### Required work
Word for word, repeat the data; no picture should appear in the result.

### Records
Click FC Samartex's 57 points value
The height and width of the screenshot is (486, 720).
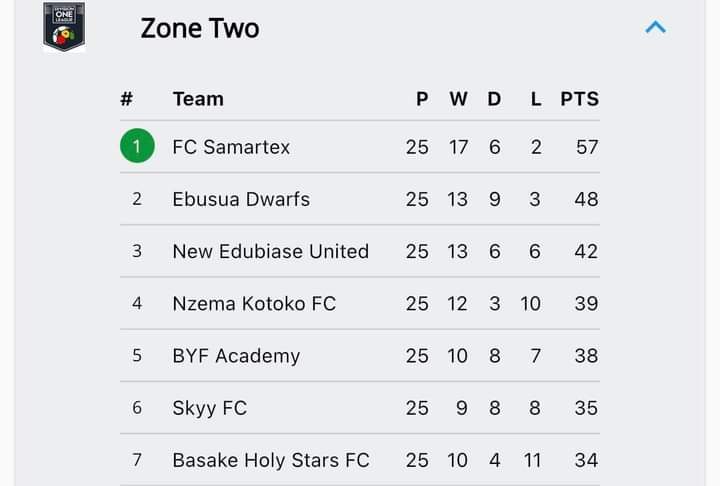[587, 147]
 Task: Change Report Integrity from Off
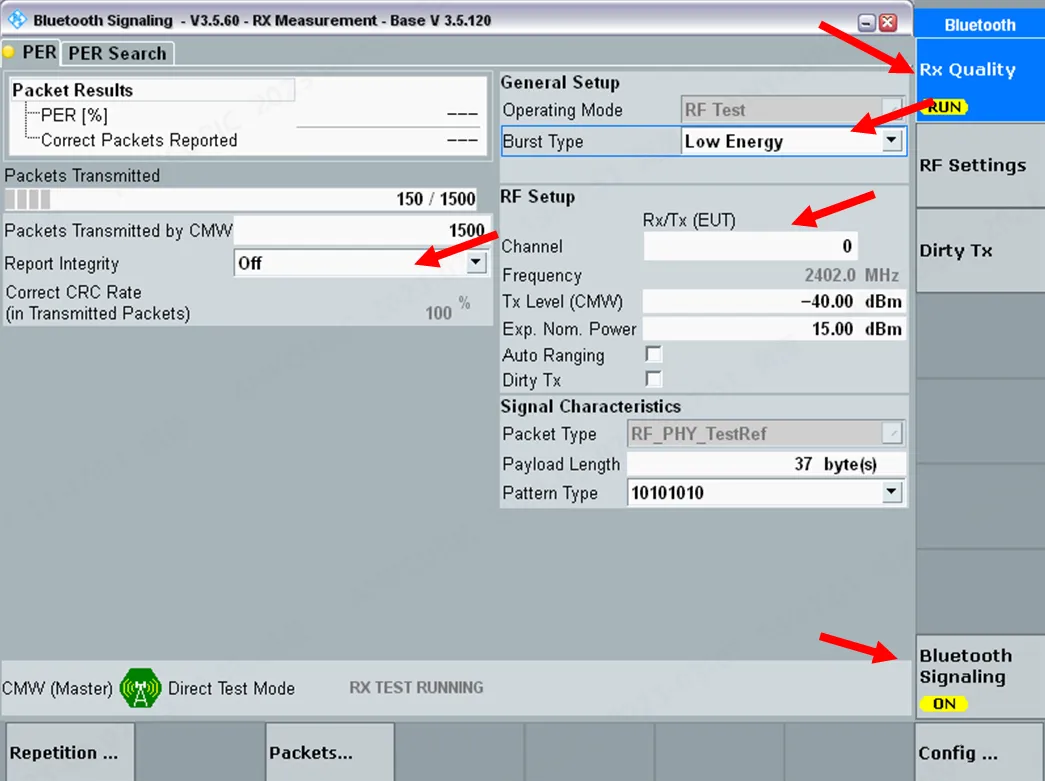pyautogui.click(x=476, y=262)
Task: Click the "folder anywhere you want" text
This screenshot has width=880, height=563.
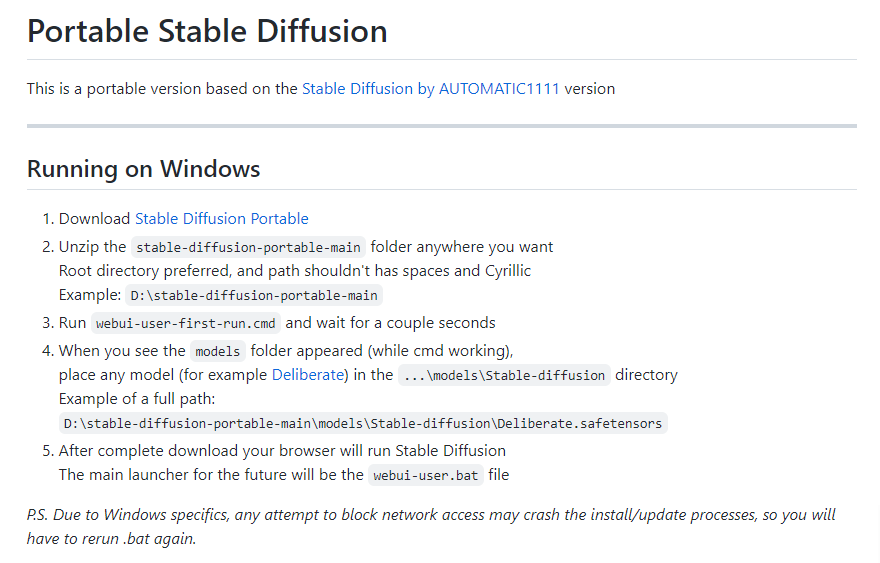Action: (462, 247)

### Answer below
Click FC Samartex's 57 points value
The height and width of the screenshot is (486, 720).
[587, 147]
 Task: Change Report Integrity from Off
pyautogui.click(x=476, y=262)
Task: Click the "folder anywhere you want" text
This screenshot has width=880, height=563.
Action: (462, 247)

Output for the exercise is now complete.